===== SUPPLIED RECORDS
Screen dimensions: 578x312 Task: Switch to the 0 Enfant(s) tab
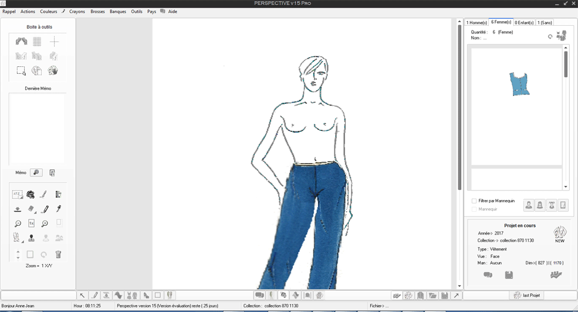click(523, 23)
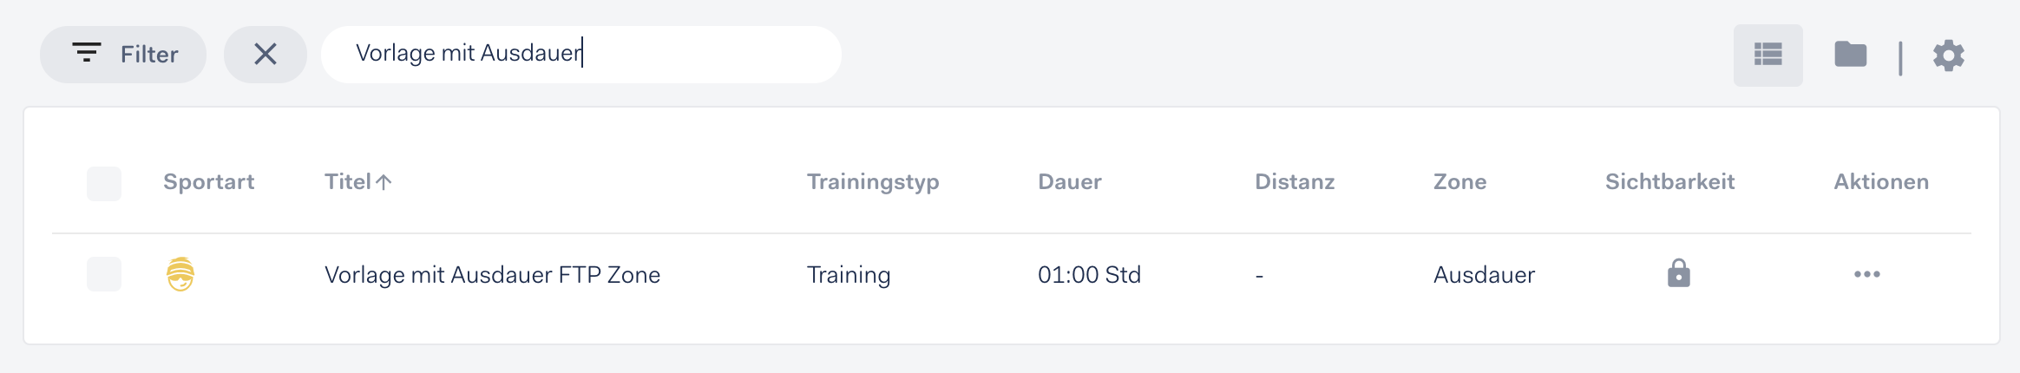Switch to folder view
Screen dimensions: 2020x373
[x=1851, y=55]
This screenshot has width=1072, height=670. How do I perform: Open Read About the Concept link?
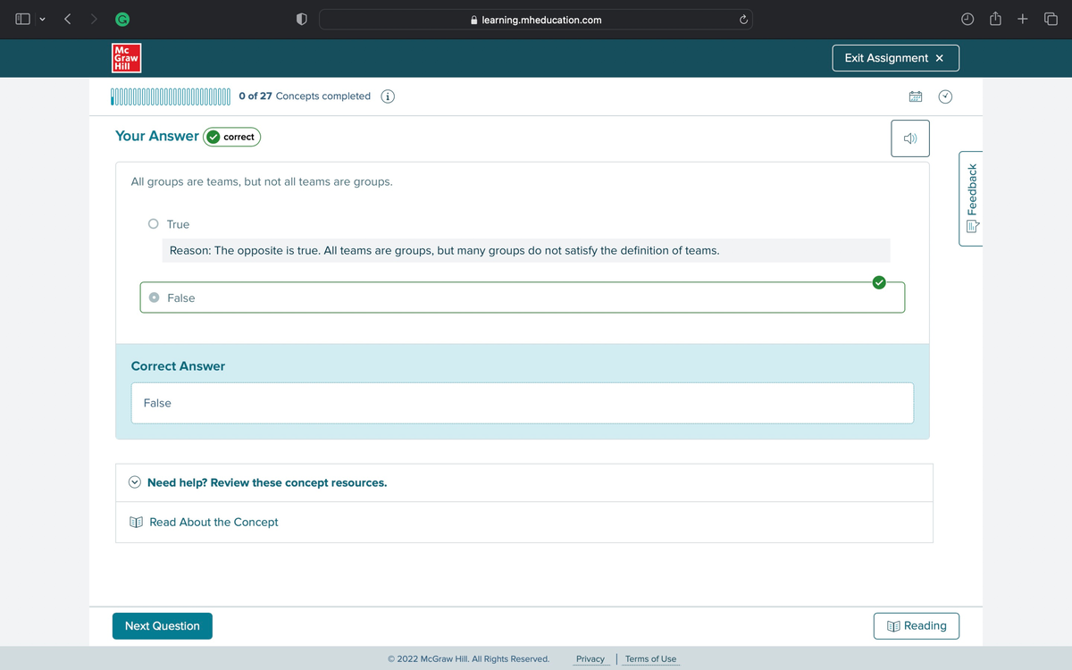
==========
Write the listing out a second time exactly, dropping all images.

Screen dimensions: 578x312 Task: Switch to the 0 Enfant(s) tab
click(523, 23)
Switch to folder view
Screen dimensions: 2020x373
[x=1851, y=55]
This screenshot has width=1072, height=670. How do I perform: Open Read About the Concept link?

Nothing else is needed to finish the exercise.